Would that explain it? I know probing hardware takes time, perhaps more time than can be gotten back with CPU power? Because my thought was that the kernel probes the hardware in the early stage of the boot process. I'm not familiar enough with BSD to see exactly where during boot the kernel finishes loading and hands over control to init; where we reach filesystem level and I'd expect CPU power and a fast diskdrive to kick in and make a difference.


But observing the 450Mhz machine closely leads me to believe this point indeed is reached later in the process than I thought (and thus, hypothetically, doesn't do much to make up for the time it takes to probe).
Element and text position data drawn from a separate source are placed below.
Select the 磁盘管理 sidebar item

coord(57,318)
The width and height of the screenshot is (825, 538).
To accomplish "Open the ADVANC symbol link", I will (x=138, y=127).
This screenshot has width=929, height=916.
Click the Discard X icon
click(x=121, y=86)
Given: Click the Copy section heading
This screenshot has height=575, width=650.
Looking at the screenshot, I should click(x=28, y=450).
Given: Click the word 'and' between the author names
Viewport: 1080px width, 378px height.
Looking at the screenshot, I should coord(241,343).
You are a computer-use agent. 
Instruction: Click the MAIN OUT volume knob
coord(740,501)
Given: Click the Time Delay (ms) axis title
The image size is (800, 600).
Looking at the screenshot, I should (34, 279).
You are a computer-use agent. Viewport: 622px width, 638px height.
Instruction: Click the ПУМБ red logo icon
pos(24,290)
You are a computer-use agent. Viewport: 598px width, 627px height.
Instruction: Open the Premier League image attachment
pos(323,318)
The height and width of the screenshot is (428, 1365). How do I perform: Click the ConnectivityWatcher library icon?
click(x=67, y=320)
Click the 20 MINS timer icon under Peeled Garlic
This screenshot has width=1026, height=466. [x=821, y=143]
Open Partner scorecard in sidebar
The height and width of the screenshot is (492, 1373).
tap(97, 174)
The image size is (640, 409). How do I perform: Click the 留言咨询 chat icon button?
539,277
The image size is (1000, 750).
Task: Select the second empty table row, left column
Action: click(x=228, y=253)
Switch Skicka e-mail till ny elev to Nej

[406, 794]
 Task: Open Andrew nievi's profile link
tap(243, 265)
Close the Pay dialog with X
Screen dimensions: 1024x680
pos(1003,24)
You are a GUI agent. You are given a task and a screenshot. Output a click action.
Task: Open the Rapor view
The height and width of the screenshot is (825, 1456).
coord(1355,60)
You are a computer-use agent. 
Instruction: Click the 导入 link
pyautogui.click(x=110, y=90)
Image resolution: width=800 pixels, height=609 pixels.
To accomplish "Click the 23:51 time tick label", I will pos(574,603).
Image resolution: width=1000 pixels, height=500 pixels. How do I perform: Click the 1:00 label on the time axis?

Am I right to think that the moment the sequence displays the message: "Trying to mount root on blah" is the moment the kernel hands over control to init? Because that is indeed for my new machine relatively near the end of the sequence. And it would explain my observation :e


----------



## DutchDaemon (Nov 13, 2009)

init kicks in just slightly after that, I believe (it makes sure the disks are in a usable state before actually mounting them, so "Starting file system checks" should indicate init taking over). Not entirely sure.


----------



## fronclynne (Nov 20, 2009)

My laptop has a nice, long pause while it probes the card-reader for its ostensibly enumerated /dev/da0.  Also, I think that probing the possible sata devices adds a bit, since both machines will have the [p]ata bus probed in about the same time.

Then there's all the usb devices (I think I have 6 controllers in this machine, which seems a bit absurd).


----------



## Penel (Nov 20, 2009)

wlohman said:
			
		

> I still have my first laptop. It came with W98 at the time, and was specced like this: 450Mhz AMD, 32MB RAM and a 4GB HD. I added 128MB RAM later. This machine was never liked by Linux, but FreeBSD 7.0 felt right at home on the device.
> 
> My day to day machine is also a laptop, 2x2.0Ghz (Core2Duo), 1GB RAM and 80GB HD. This one has been running Slackware for years, but it now has FreeBSD 7.2 installed.
> 
> ...



My second machine I purchased in my lifetime was a custom built machine I put together.

-AMD Athlon 650 Mhz Slot A
-Asus K7V System Board
-1.5 GB SDRAM
-2 x 150 GB WD Drives in RAID1 with a Promise Technology SCSI Raid Controller
-2 x D-link 10/100 network cards
-Sound Blaster Live audio card
-VOODOO 3 graphics card
-2x CD Burner/Reader

My old machine is still running as if it were new. I just replaced the PSU with a new Enermax 450 Watt PSU, replaced the tower/case, & purchased a dvd reader. All the upgrades ran me about $100 CAD with taxes.

My 6 year old niece and 5 year old nephew now have their own computer they now use to learn various things I teach them on their computer.

Its running a custom compiled Linux 2.6.31 kernel. Its screaming fast. I wish someone had introduced me to Linux or Unix when I was 5 years old


----------